Olivier Goemans, head of investment services and innovation à la Bil. (Photo: Maison Moderne)

Olivier Goemans, head of investment services and innovation à la Bil. (Photo: Maison Moderne)

On se souviendra de ces 15 derniers jours comme du marché baissier le plus rapide de l’histoire. Lundi 9 mars, les marchés se sont retrouvés pris en étau entre une crise sanitaire mondiale et un krach pétrolier.

Récapitulatif

La course à la vente a débuté en Asie avant de gagner l’Occident. Elle a précipité les indices européens dans le rouge avant d’atteindre les États-Unis. Les investisseurs ont cherché à se couvrir avec les valeurs refuges traditionnelles, propulsant l’or à son plus haut niveau depuis sept ans et précipitant le rendement des bons du Trésor américain sous 1% pour l’ensemble des échéances. Mardi, le calme semblait revenu sur les marchés grâce aux plans de relance annoncés par les gouvernements et à l’espoir d’une intervention des banques centrales.

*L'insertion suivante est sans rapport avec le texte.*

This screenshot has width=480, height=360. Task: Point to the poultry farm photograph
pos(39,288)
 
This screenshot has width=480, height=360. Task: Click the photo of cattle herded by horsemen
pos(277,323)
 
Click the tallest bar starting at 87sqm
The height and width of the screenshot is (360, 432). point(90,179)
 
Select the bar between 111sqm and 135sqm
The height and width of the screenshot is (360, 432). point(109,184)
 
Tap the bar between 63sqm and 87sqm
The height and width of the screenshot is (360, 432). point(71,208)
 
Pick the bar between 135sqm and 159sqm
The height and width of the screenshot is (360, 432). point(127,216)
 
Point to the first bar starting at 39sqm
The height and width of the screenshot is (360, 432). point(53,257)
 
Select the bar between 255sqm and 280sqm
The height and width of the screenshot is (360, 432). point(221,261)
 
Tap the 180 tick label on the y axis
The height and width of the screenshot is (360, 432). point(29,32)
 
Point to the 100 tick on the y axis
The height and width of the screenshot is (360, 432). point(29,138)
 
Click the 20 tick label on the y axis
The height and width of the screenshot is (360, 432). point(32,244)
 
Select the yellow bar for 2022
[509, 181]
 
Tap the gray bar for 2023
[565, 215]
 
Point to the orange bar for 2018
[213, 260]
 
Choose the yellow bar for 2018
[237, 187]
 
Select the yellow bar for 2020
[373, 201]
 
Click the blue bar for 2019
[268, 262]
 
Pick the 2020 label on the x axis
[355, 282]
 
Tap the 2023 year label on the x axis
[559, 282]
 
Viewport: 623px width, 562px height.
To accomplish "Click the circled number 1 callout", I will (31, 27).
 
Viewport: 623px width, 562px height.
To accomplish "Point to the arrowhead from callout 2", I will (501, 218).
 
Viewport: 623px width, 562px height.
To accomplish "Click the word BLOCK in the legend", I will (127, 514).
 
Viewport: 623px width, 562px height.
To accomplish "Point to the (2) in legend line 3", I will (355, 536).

L’Arabie saoudite a proposé que tous les pays de l’OPEP+ réduisent leur production compte tenu du fléchissement de la demande. En effet, l’épidémie continue de perturber les déplacements, d’entraîner des fermetures d’usines et oblige les gouvernements à mettre leurs administrés en quarantaine. Malgré une demande de pétrole atone, les négociations entre les membres du cartel ont échoué. La Russie a refusé de s’aligner sur l’Arabie saoudite, qui a réagi violemment en décidant d’ouvrir grand les vannes.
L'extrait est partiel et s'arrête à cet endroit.